Despite the financial challenge and manpower shortage, BCHS remains “one of the most active” historical societies throughout the 62 counties in the state of New York, said Angel Hernandez, BCHS’s webmaster, tour guide, and lobbyist.
“We publish books, do walking tours—there’s a lot of societies that cannot rival us because of our interaction with the community,” he said. “We are that entity that preserves and records the Bronx history, and we will continue to undergo what needs to be done.”
Hernandez also recounted the losses the society has sustained.
“There were four educators in the ‘80s, now it’s just me,” Hernandez said.

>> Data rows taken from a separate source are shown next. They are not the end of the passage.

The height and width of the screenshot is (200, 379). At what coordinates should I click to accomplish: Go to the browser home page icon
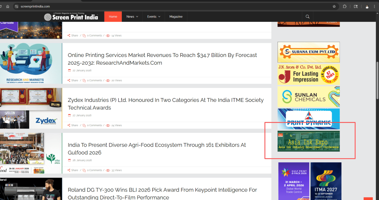coord(8,6)
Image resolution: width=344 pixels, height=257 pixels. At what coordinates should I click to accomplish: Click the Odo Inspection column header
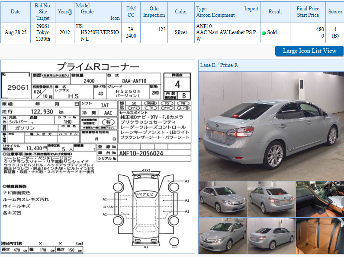[154, 12]
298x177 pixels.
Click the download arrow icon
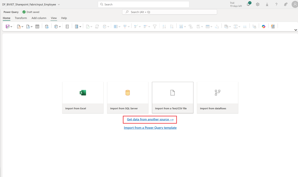pos(267,4)

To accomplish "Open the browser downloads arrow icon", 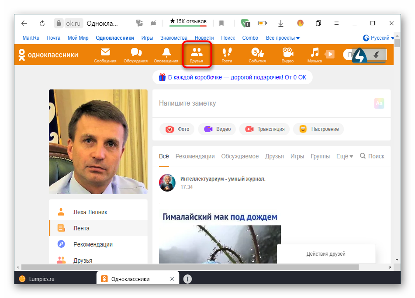I will coord(281,24).
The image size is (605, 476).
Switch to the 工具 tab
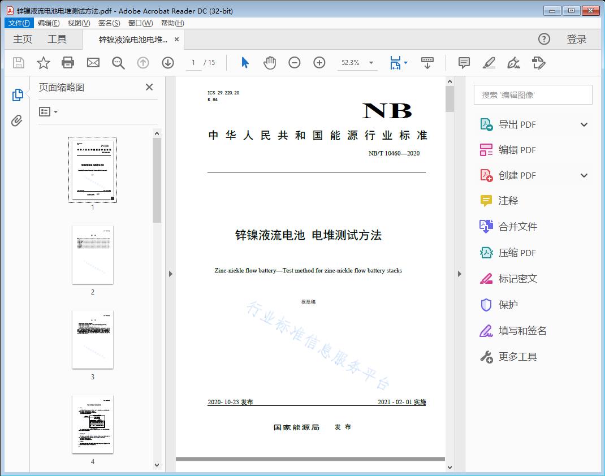click(x=57, y=39)
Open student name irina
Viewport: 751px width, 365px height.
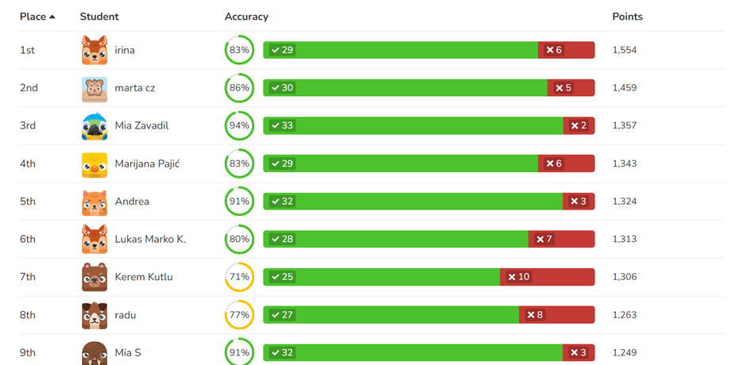click(x=125, y=50)
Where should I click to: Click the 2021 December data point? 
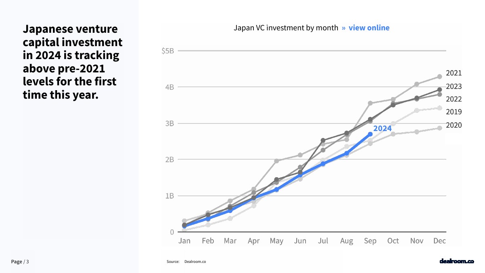coord(439,76)
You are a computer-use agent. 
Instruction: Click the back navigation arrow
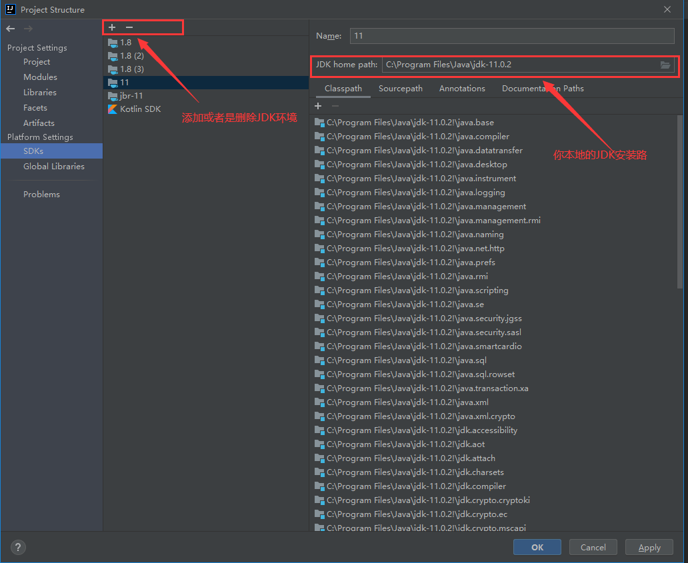tap(11, 29)
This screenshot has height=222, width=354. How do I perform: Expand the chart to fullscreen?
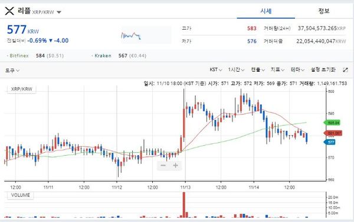pyautogui.click(x=345, y=70)
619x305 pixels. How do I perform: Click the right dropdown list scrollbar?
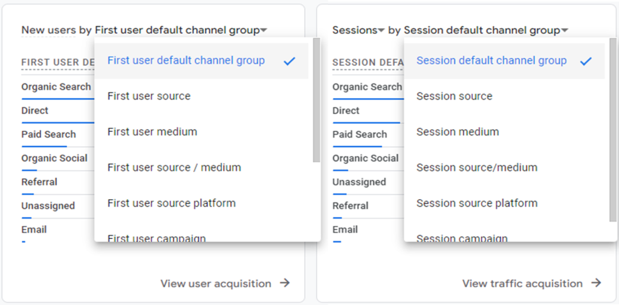click(x=613, y=130)
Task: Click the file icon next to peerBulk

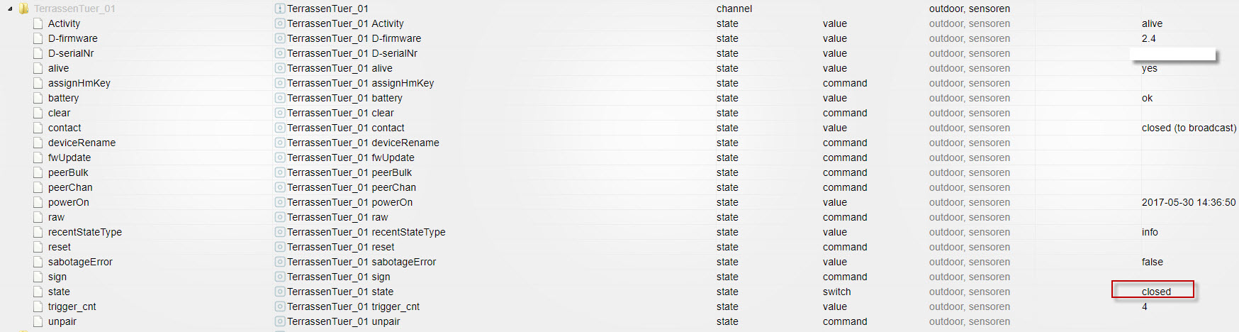Action: (38, 173)
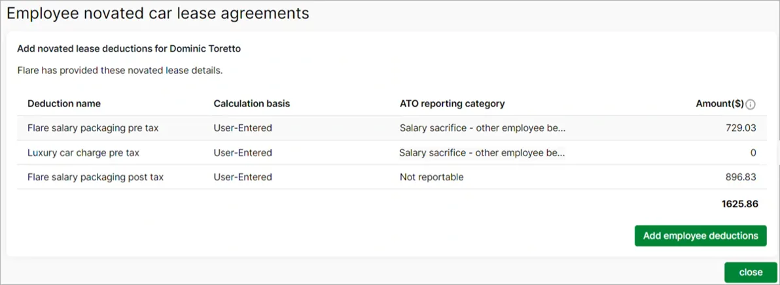The image size is (780, 285).
Task: Click the Employee novated car lease agreements title
Action: [x=158, y=14]
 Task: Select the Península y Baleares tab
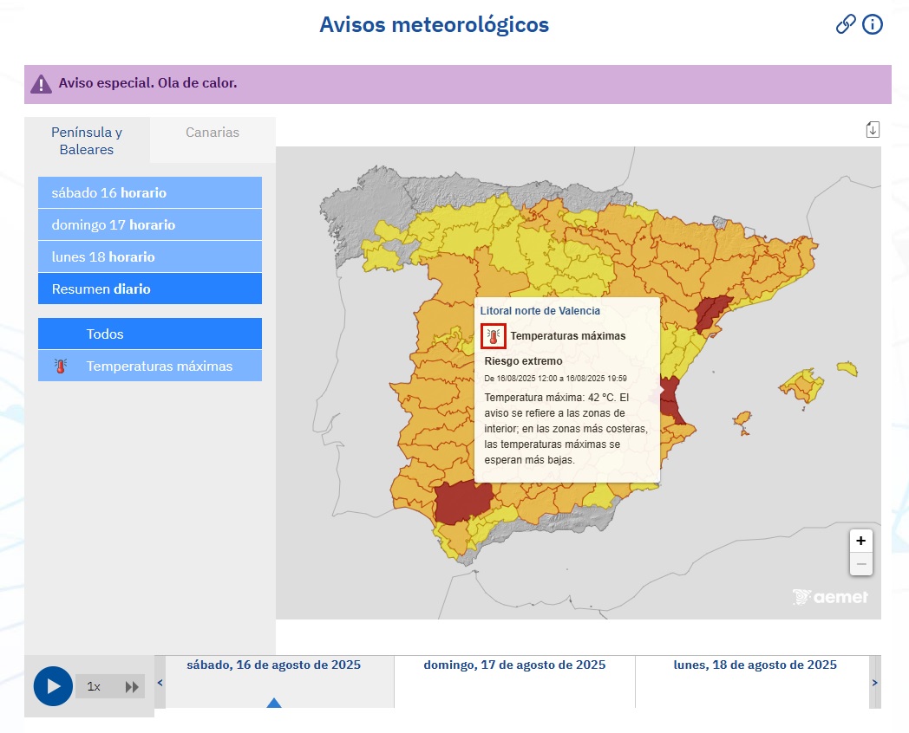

The diminishing funds are taking a toll on the society’s small office of 11 people. BCHS was forced to close down its research library for the past few months. “We are hoping to reopen it next month,” Hernandez said optimistically.
‘A Genius’
Members of the Bronx Historical Society say Sol Elbaum was a “shrewd,” and “eccentric” man. “He was a loner ... a strange, but good man—he was a genius,” said Nicholas Di Brino, a BCHS member.
According to Hermayin, Elbaum invented the concept of 911.
Elbaum suggested the idea of having a single emergency number to call the police in any city in the United States in 1957, little did he know it would eventually turn into an international procedure. The city awarded him $50 at the time.
“Elbaum wanted people to know about the Bronx, and he did anything he could do to help people learn,” a board member said.
“When the city went bankrupt, he was the one that helped us keep the society afloat,” Hermayin said.
Elbaum spent the last few years of his life in a nursing home, and by the end of it he was not a millionaire, the board members recalled.
“We felt bad for taking his money and he wasn’t happy about that—but he came up with the money,” Hermayin said.
Toward the end, the society owed him a hundred thousand dollar outstanding loan, but he said he didn’t want it back, a member said.
The society has been struggling with funding amid economic hard times, even more so with the passing of Elbaum last October.
Microcosm of the Nation
Ever since he was a toddler, Ultan, 74, has always been curious about history.
“I constantly asked my parents, aunts, uncles: ‘What happened before I was born?’” he said.
Ultan was a history major in college. After completing grad school, he thought to myself: “I know a lot about the history of the United States, New York, the city of New York, but I knew nothing about the Bronx—the place where I was born and lived,” he recalled.
Ultan decided to attend free public lectures hosted by the Bronx County Historical Society.
“It suddenly came to me that the history of the Bronx, is a microcosm of the history of the nation,” he said.
According to Ultan, every important movement that occurred in the United States, also happened in the Bronx.
If it does not hold in the Bronx, it is interesting to ask why Bronx is an exception, he said.
Ultan uses the example of “white flight,” when large populations of Caucasians moved away from ethnically mixed, urban regions in the 1920s. The theory goes that Caucasians wanted to be with their own race and didn’t like mixed communities. Basically, some say, racism.
“This did not happen in the Bronx,” he said.
Caucasians left, African-Americans and Latinos moved in, but racism, he contends, is not the reason why. According to Ultan, World War II provided jobs but no products for people to buy. After 15 years of pent up dreams and savings, people decided to leave for the suburbs to buy houses and cars.
When African-Americans began migrating in large numbers to Mott Haven, in southwestern Bronx, in 1943, the area was largely populated by Irish, German, and Jewish residents.
“They organized events to welcome the African-Americans,” Ultan said. “They took pains to elect blacks as executive members of the local PTAs, and took turns meeting in each others’ homes.”